Sam Bowman has written a good piece arguing that many people who self-identify as ‘centrists’ are actually liberals, and as such should more assertively defend liberal values. At a time when ideological labels are regularly thrown around in a loose and confused manner, it is refreshing to see someone draw the political dividing lines so clearly and vividly. For my own part, I would say I am neither centrist nor liberal, but rather centre-left and social democrat. But Bowman’s article helps elucidate what exactly this means, and where and why we agree or disagree. This, in turn, reveals the relatively significant overlap in our views, and the places where liberals and social democrats (of my particular idiosyncratic stripe) might be able to make common cause.

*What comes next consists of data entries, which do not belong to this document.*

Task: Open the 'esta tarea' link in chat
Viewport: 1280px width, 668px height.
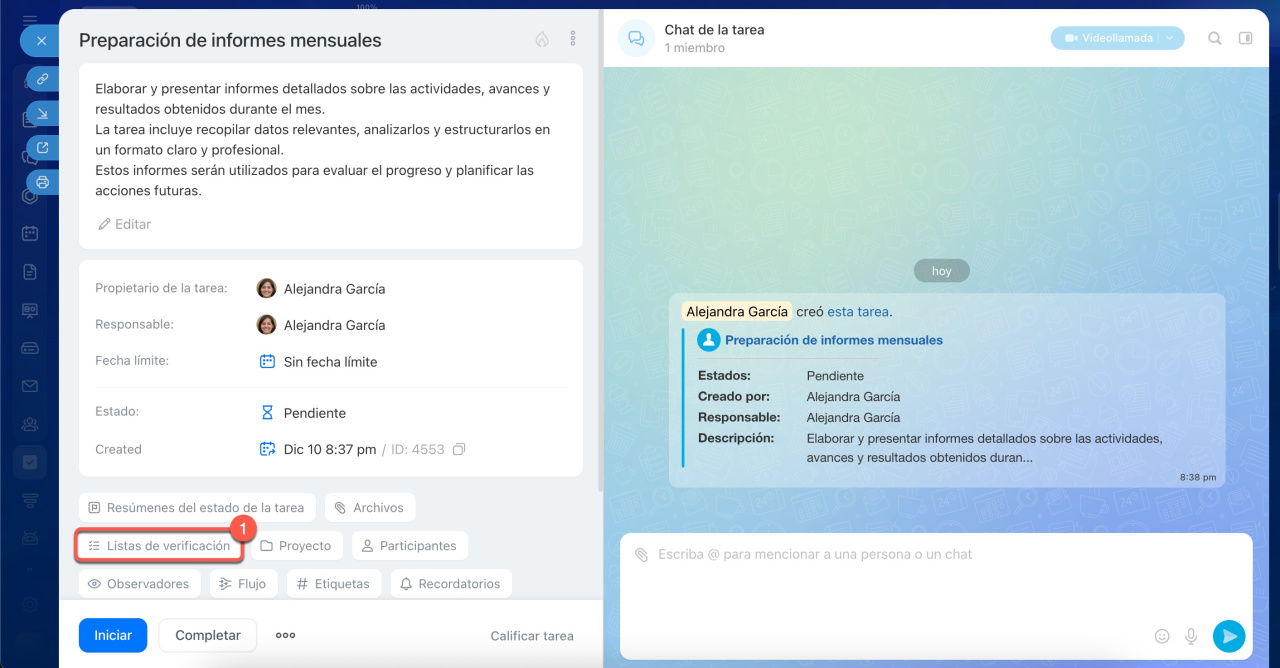Action: (858, 312)
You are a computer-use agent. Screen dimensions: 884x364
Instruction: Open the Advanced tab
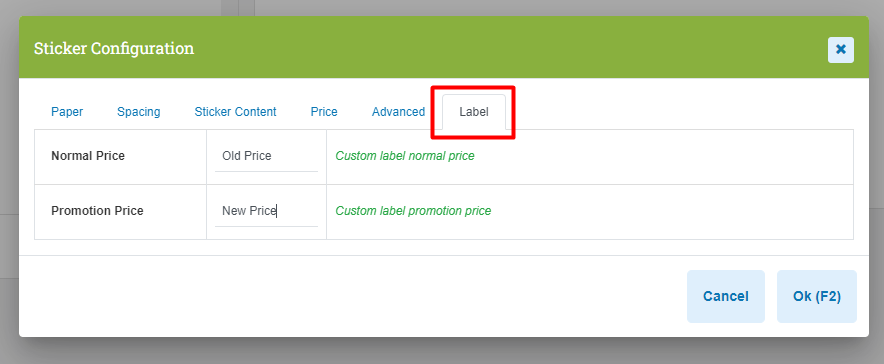pos(399,112)
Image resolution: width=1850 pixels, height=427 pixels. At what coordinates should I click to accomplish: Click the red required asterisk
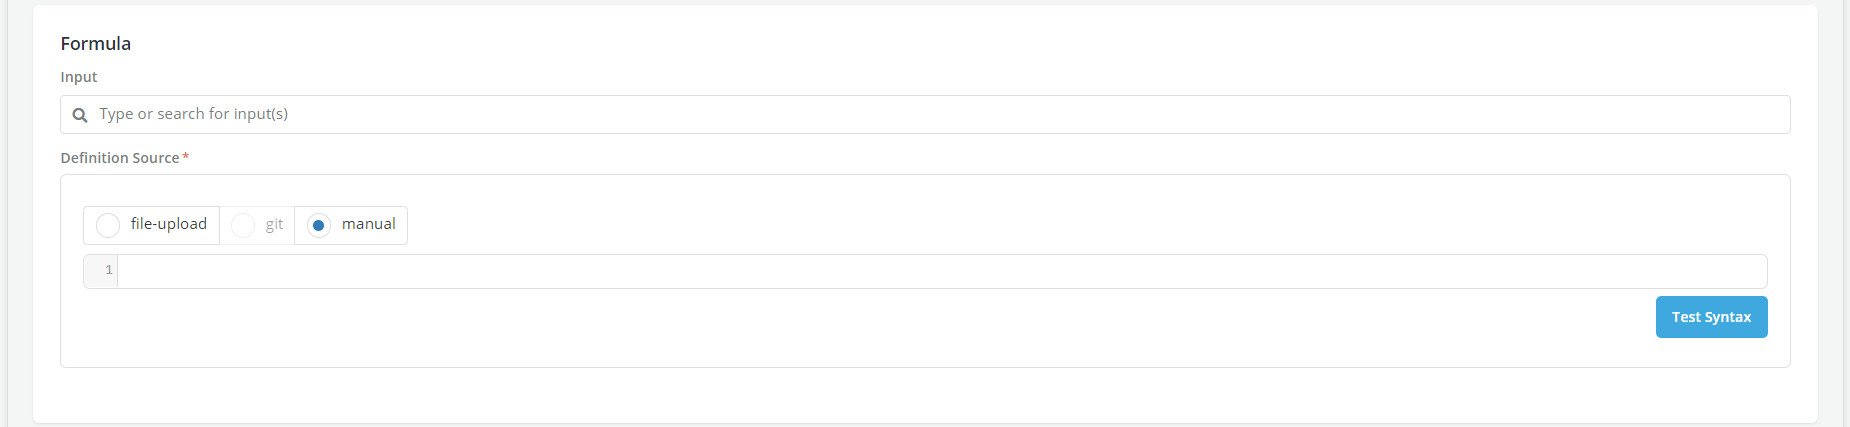point(186,157)
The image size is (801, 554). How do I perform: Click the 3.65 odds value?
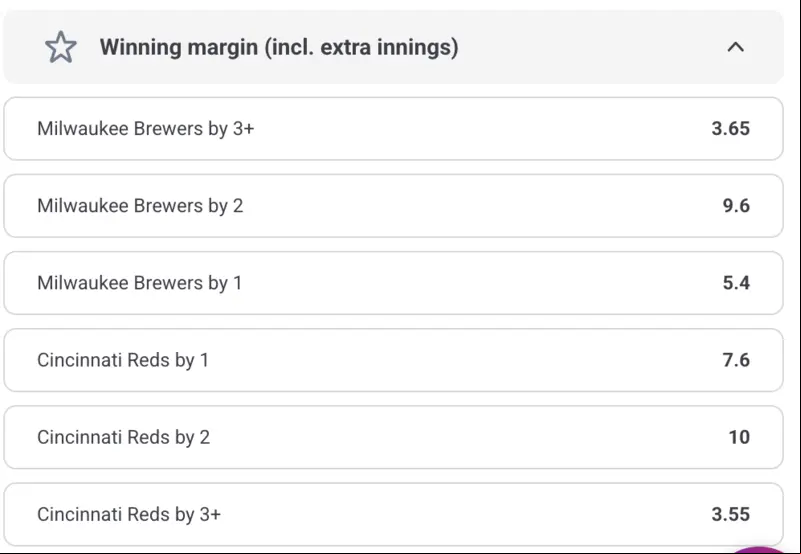(731, 129)
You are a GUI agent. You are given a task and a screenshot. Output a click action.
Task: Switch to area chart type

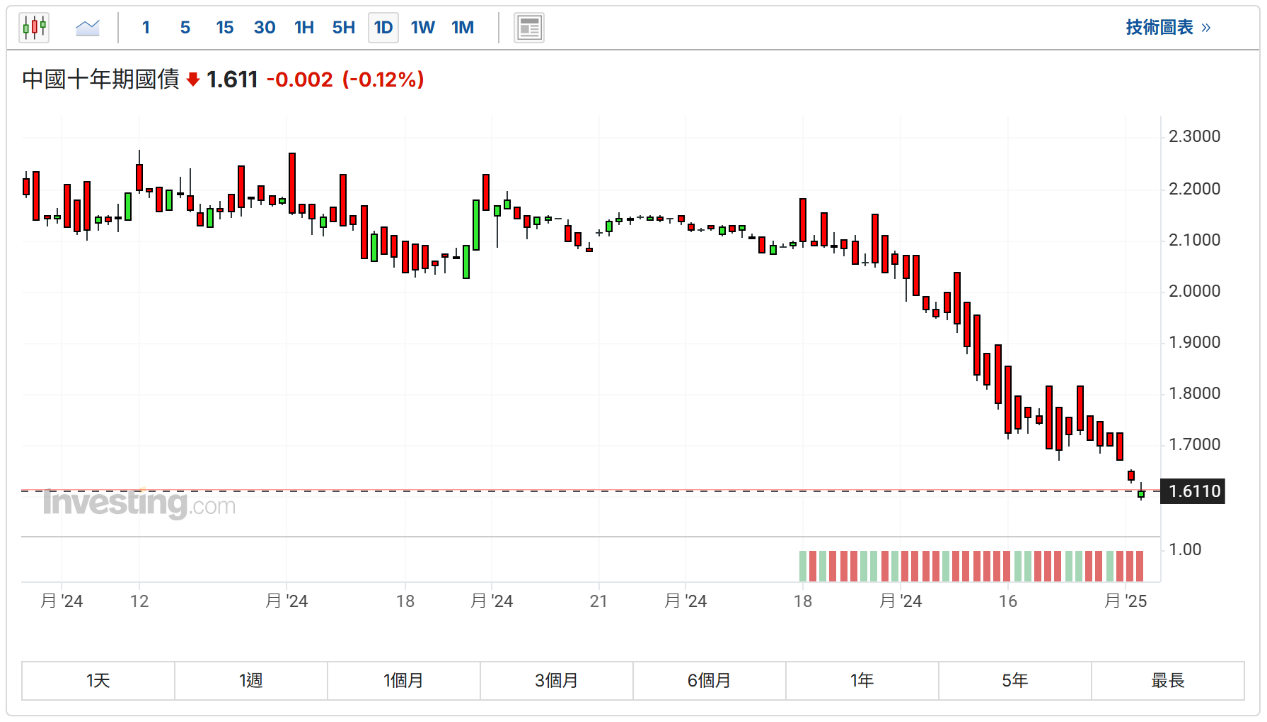click(88, 28)
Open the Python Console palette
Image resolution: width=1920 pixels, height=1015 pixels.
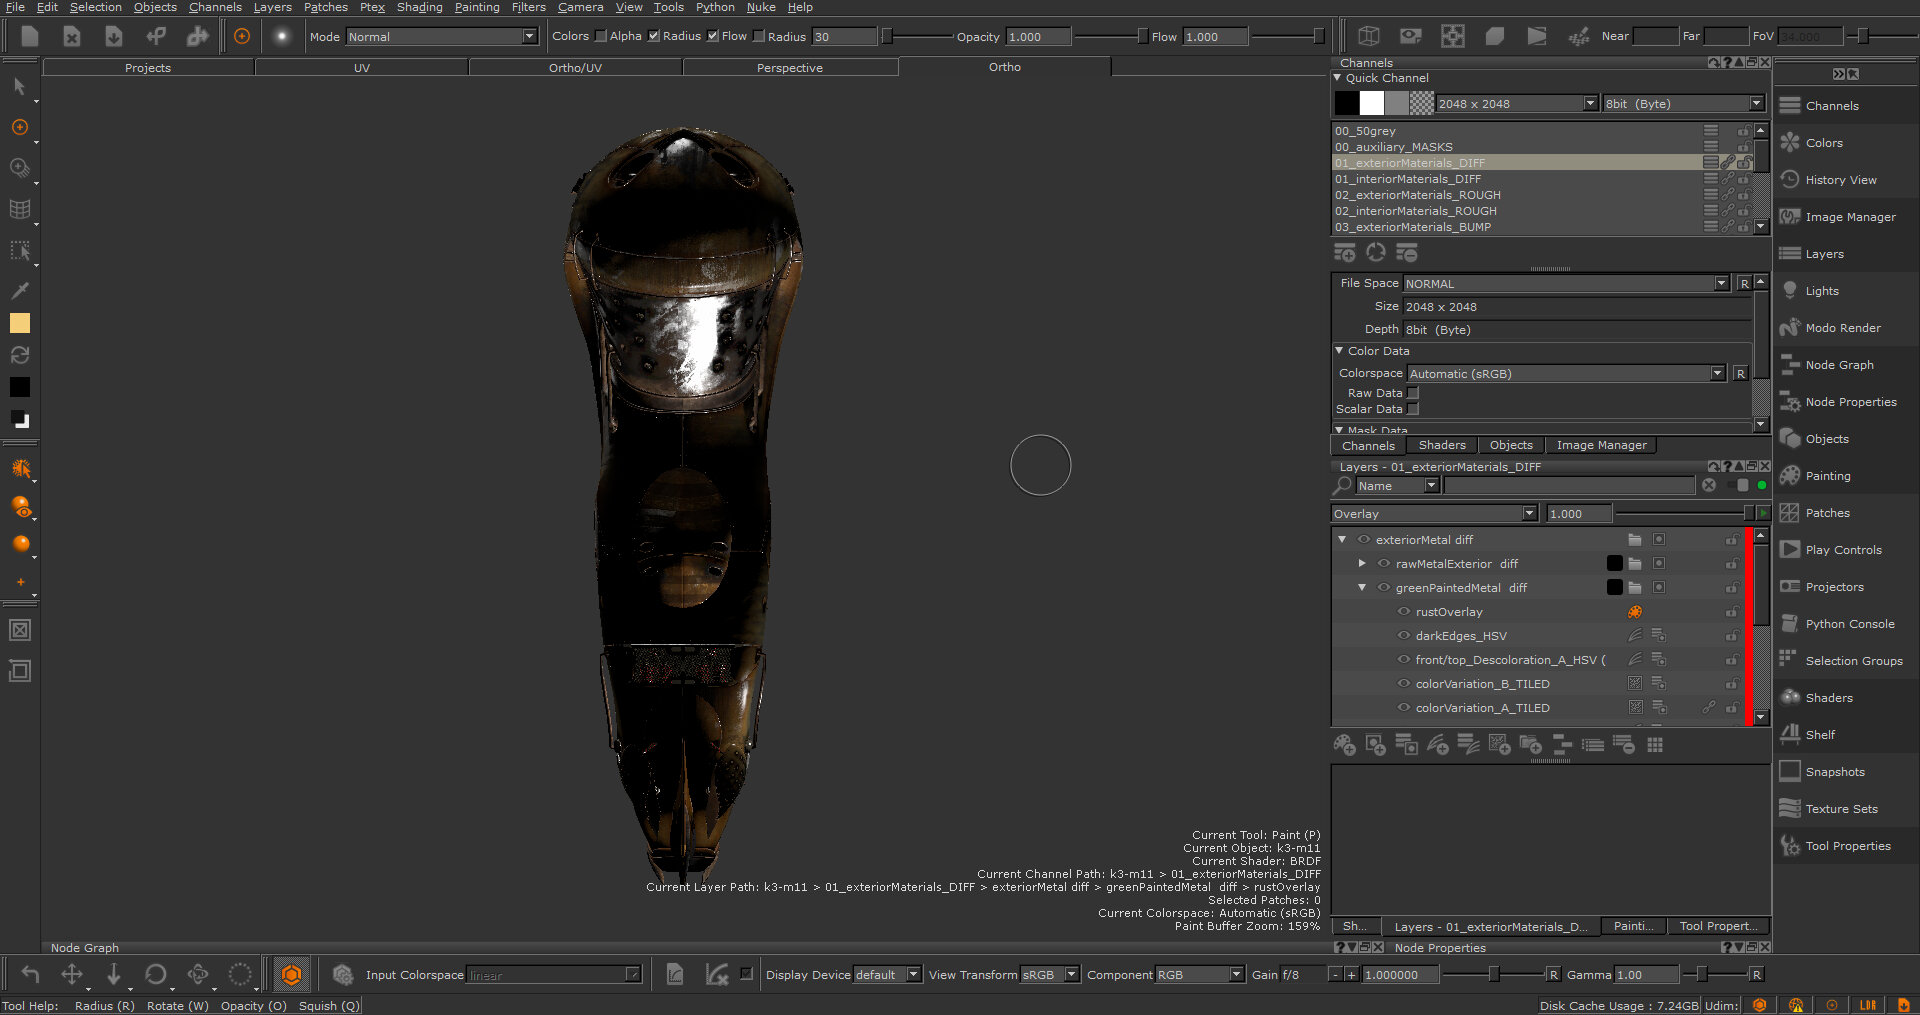pos(1849,624)
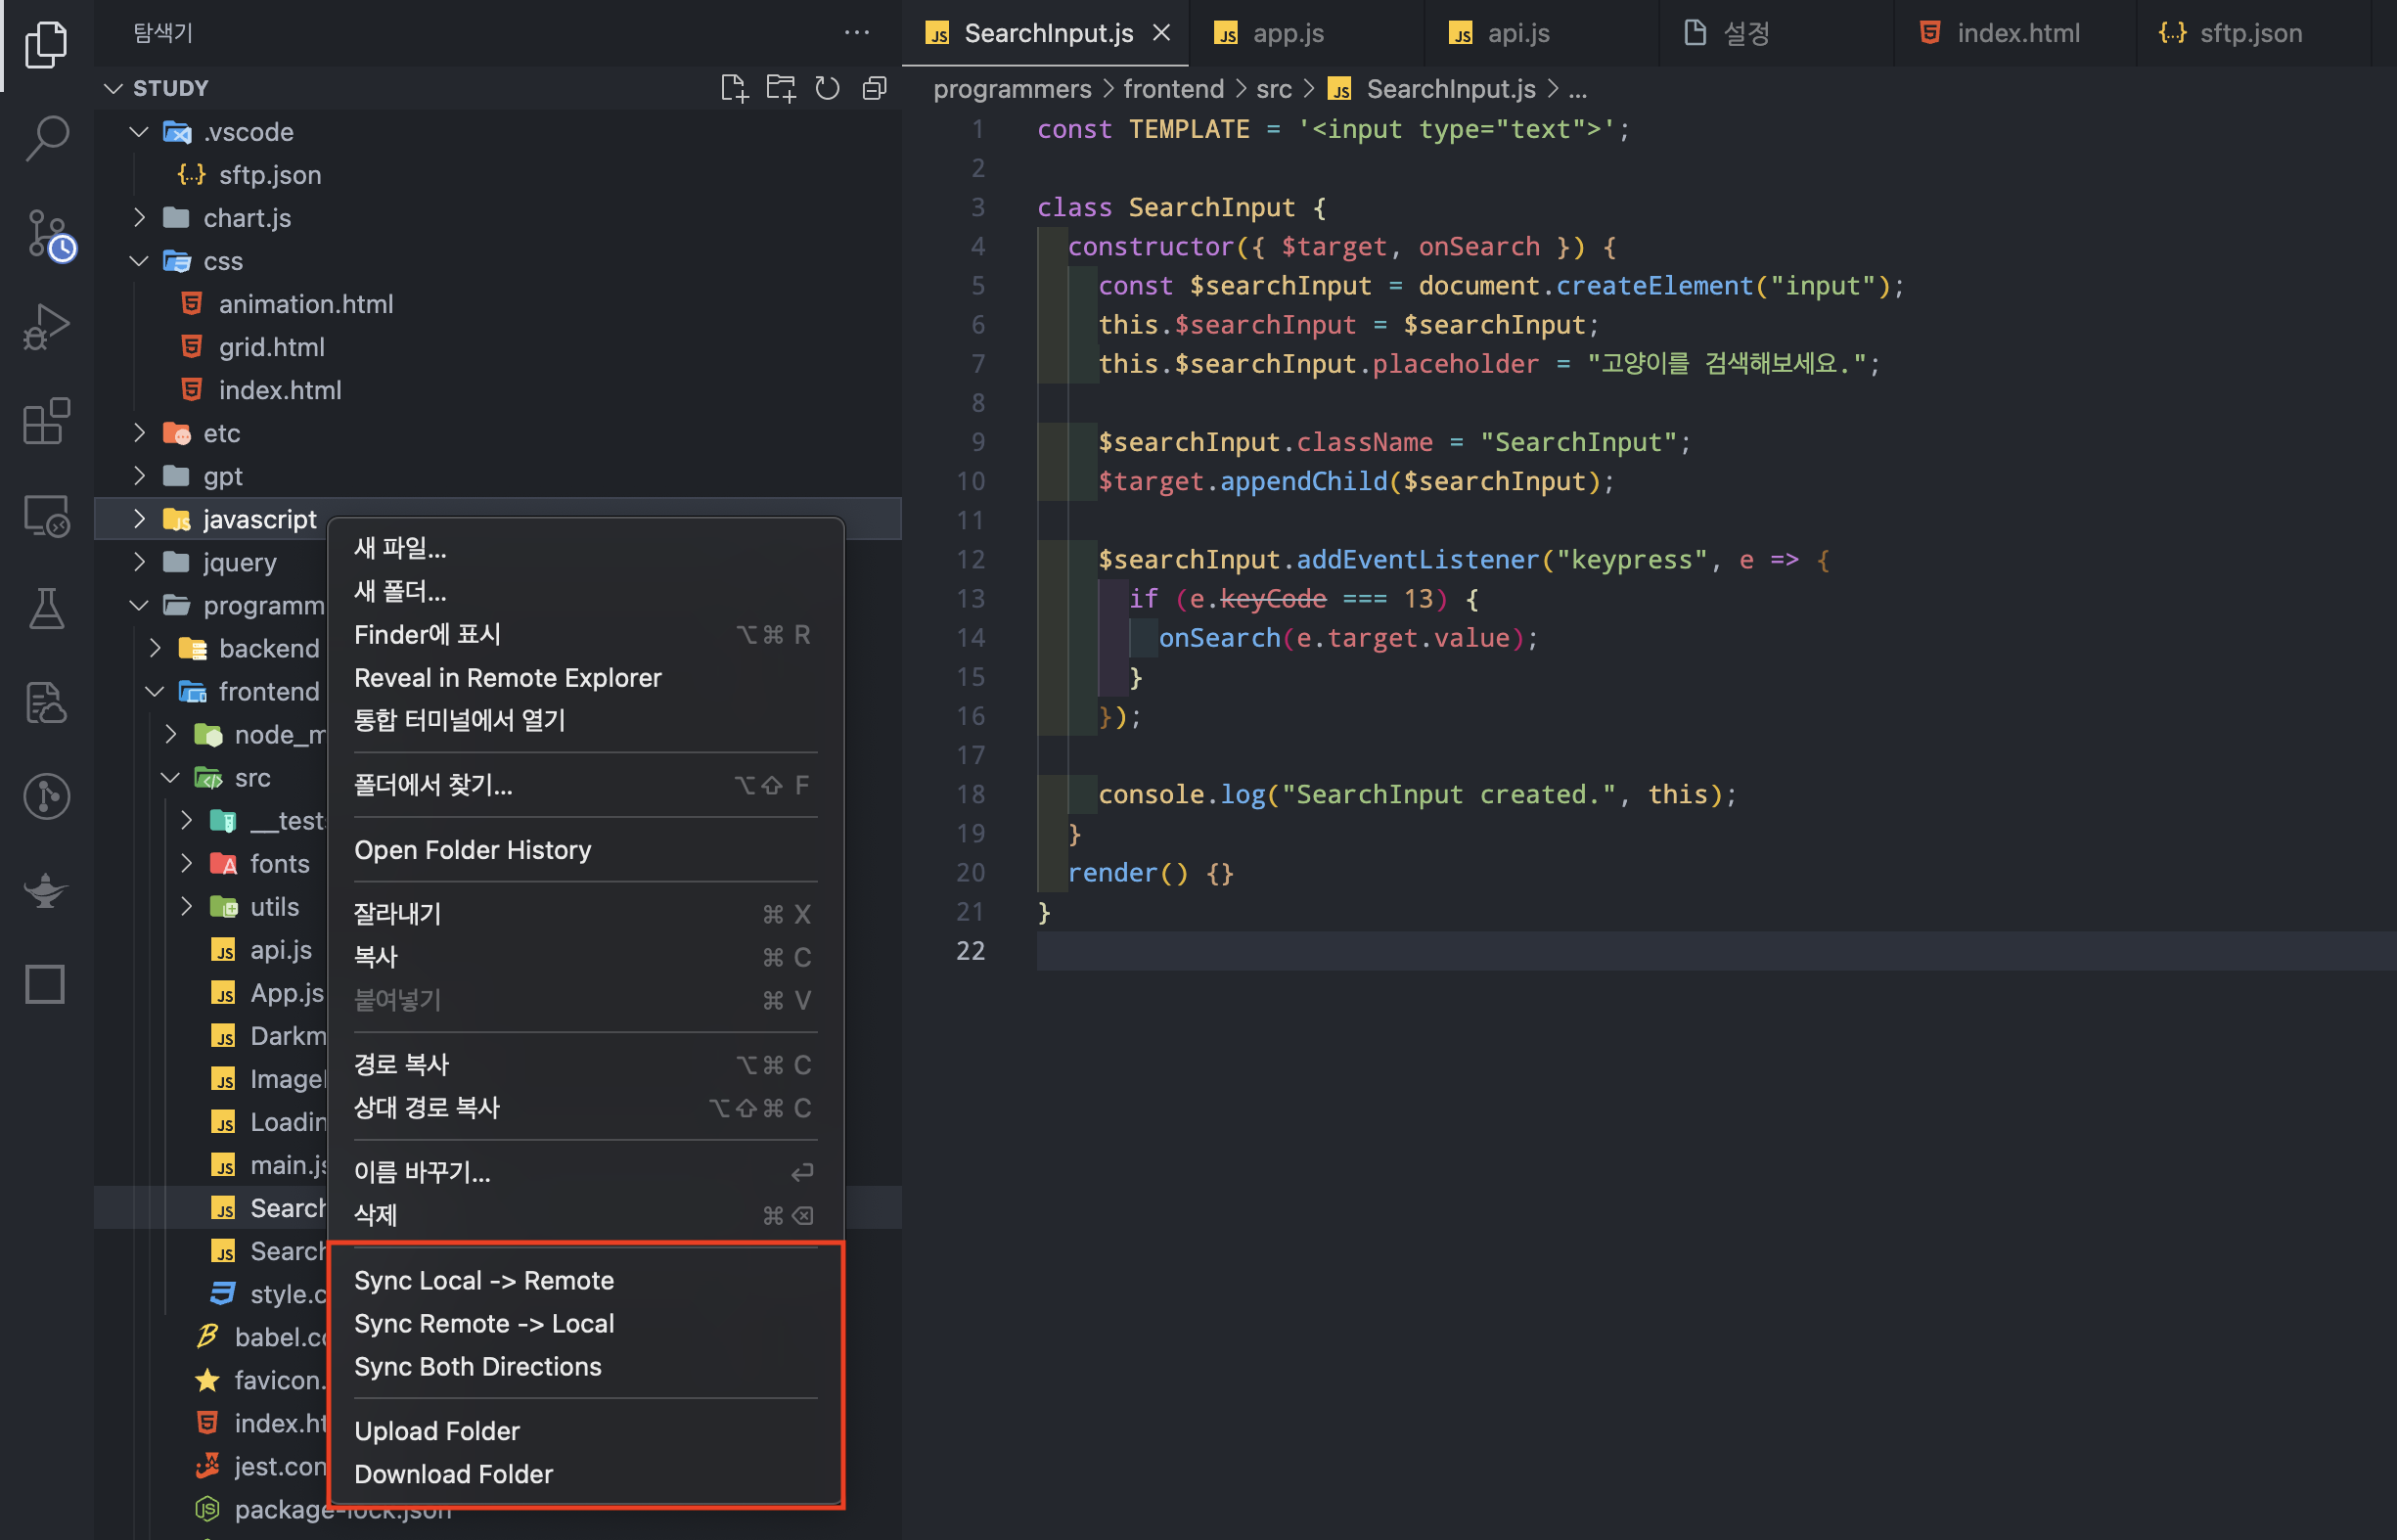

Bowman begins by distinguishing liberalism from “ideologies that see human affairs as zero-sum – if you’re doing well, I’m not”. I think I’m on the middle on this one. I don’t doubt that there are lots of ‘win-win’ issues and policies, like freer trade for example. However, I do think that there are plenty of circumstances that are zero-sum. Economic policy is not just about efficiency, but also about allocating the surplus – that’s why I favour a minimum wage and strengthening unions. I think this applies on an individual level, too. It is transparently clear to me that every pound I spend on myself is a pound that could be donated to effective charities to help the poor. As I’ve written before, I think that if these altruistic attitudes were widely enough shared, that would lead naturally to socialism. By contrast, I suspect Bowman’s liberalism is more content to take individualistic preferences for granted.
In terms of positive commitments, Bowman identifies two fundamental values of liberalism. The first is moral egalitarianism: “that we must weigh everyone’s interests equally, regardless of anything else about them”. On this score, I am in perfect agreement with Bowman. “Everybody to count for one, nobody for more than one” is perhaps the deepest bedrock moral principle I have. I even agree with Bowman’s insistence that this means not prioritising the welfare of compatriots over foreigners, though I wonder if a definition of liberalism that excludes John Rawls is too strict. There is also a danger that moral egalitarianism can be defined in very different, mutually contradictory, ways. As stated, Bowman’s principle is consistent with consequentialist sacrifice of one for the many, and at the same time anti-consequentialist theories that insist on the separateness of persons.
Bowman’s second principle is anti-paternalism: that each person may decide what is good for themselves. It is here that we differ most clearly. I don’t think that freedom has any intrinsic value. Rather, I think people are fairly regularly mistaken about what is in their best interests. For example, I suspect that they tend to over-prioritise material goods over experiences and personal consumption over pro-social activities. I think that people suffer from cognitive biases that mean they often fail to execute on their reflective preferences. Hence policies to reduce smoking, drinking and unhealthy diets. I think in many cases people don’t want the burden of making decisions for themselves – as I argued in relation to food regulations. Most fundamentally, I don’t think we should take preferences at face value, but rather understand the social conditions and pressures that give rise to those preferences, and whether they support welfare. For instance, the fact women choose to undergo radical cosmetic surgery or wear high heels is not enough to render those practices acceptable, and beyond the reach of politics.
This doesn’t mean I think anything goes as far as paternalism is concerned. For one thing, people often dislike being told what to do (to say the least). For another, we have to be very confident that a paternalistic measure does make most people better off, and that is a considerable informational challenge. But where Bowman and I differ is that I think the idea that a person knows what is in their interests is only a defeasible presumption, whereas he raises it to the level of an axiom.
Despite the fact that I am not a liberal, I would broadly endorse Bowman’s political agenda. I think even where we do disagree, these disagreements are often empirical and so amenable to evidence-based debate, rather than fundamentally incommensurable values. In some ways this overlap shows the limitations of hard-and-fast ideological definitions. Yet it also shows how and why we do disagree.